Animali ibridi: quali esistono realmente
Si dice di creature nate da genitori di specie diverse
Nonostante possa sembrare frutto delle speculazioni umani, in natura esistono gli animali ibridi, alcuni dalle origini secolari. Si tratta, nello specifico, di creature i cui genitori appartengono a specie diverse. Sebbene si tratti di eventi rari, non si possono definire impossibili.
Gli animali ibridi nascono da genitori che appartengono a specie diverse e, pertanto, assumo delle caratteristiche specifiche prendendo alcuni aspetti dal padre e altri dalla madre. Tuttavia, è bene precisare che dal punto di vista biologico, in genere, tra le specie in natura si creano delle barriere riproduttive che ostacolano la nascita di ibridi. Alcune si manifestano prima dell’accoppiamento, altre durante e altre dopo. Queste riguardano le differenze genetiche, le differenze fisiche, le incompatibilità di fertilità, i rituali di corteggiamento o il rigetto fisiologico di embrioni o spermatozoi. Di conseguenza, è chiaro che l’ibridazione si può verificare solo tra specie molto simili tra loro (appartenenti allo stesso genere o alla stessa famiglia).
L’influenza dell’uomo sugli animali ibridi
Prima di citare alcuni degli animali ibridi più noti, è bene ancora precisare che l’accoppiamento tra specie simili avviene raramente allo stato selvatico. Risulta più probabile, invece, in situazioni di coabitazione. Ovviamente la presenza dell’uomo ha le sue conseguenze anche in questo caso. Infatti in natura la frammentazione degli habitat, l’introduzione di specie aliene e il declino delle popolazioni favorisce l’ibridazione. Fattore che aumenta in cattività quando, sia volontariamente che non, si costringono animali diversi ad accoppiarsi mettendoli negli stessi ambienti. Gli animali ibridi si possono trovare in qualsiasi habitat e tra di essi, infatti, vi è il narluga che nasce dall’incrocio tra un beluga maschio (Delphinapterus leucas) e un narvalo femmina (Monodon monoceros). Entrambe queste specie vivono nell’Artico e spesso vivono in gruppi misti.

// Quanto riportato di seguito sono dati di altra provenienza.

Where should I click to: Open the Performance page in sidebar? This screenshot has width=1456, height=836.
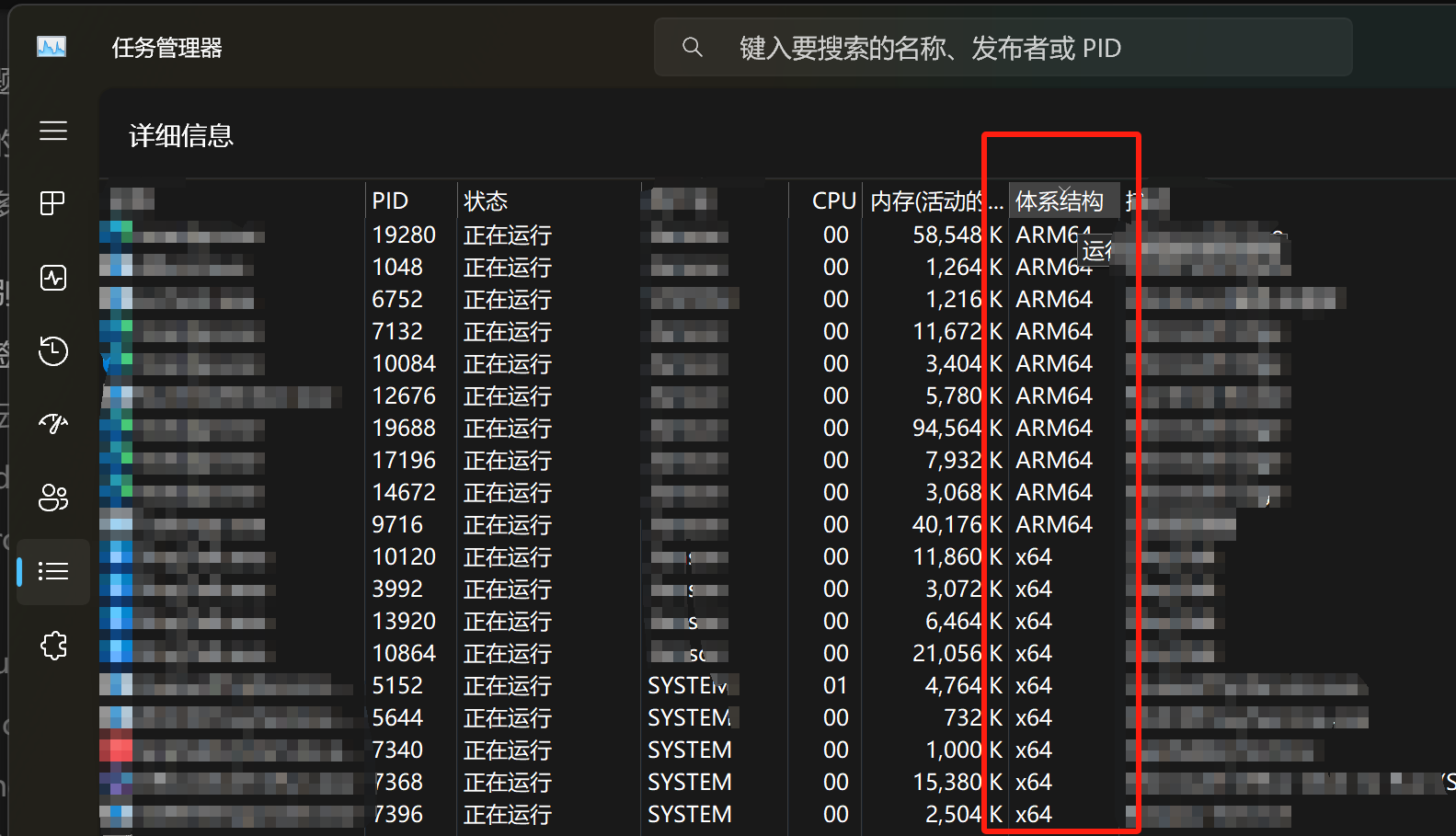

Tra gli esempi più conosciuti anche il ligre che nasce da un leone maschio (Panthera leo) e una tigre femmina (Panthera tigris). Si tratta del felino più grande al mondo (sia tra gli ibridi che non) e può raggiungere anche i 350 cm di lunghezza e i 400 kg di peso. Si trova in cattività e può riprodursi sia con le specie parentali che con altri incroci. Dall’ibridazione inversa, invece (mamma leone e papà tigre), nasce il tigone. Di dimensioni più ridotte rispetto al ligre, il tigone può presentare sia le macchie tipiche delle leonesse che le strisce della tigre. Anche questa specie si trova solo in cattività e anche in questo caso gli allevamenti sono criticati perché questi ibridi possono soffrire di malattie genetiche.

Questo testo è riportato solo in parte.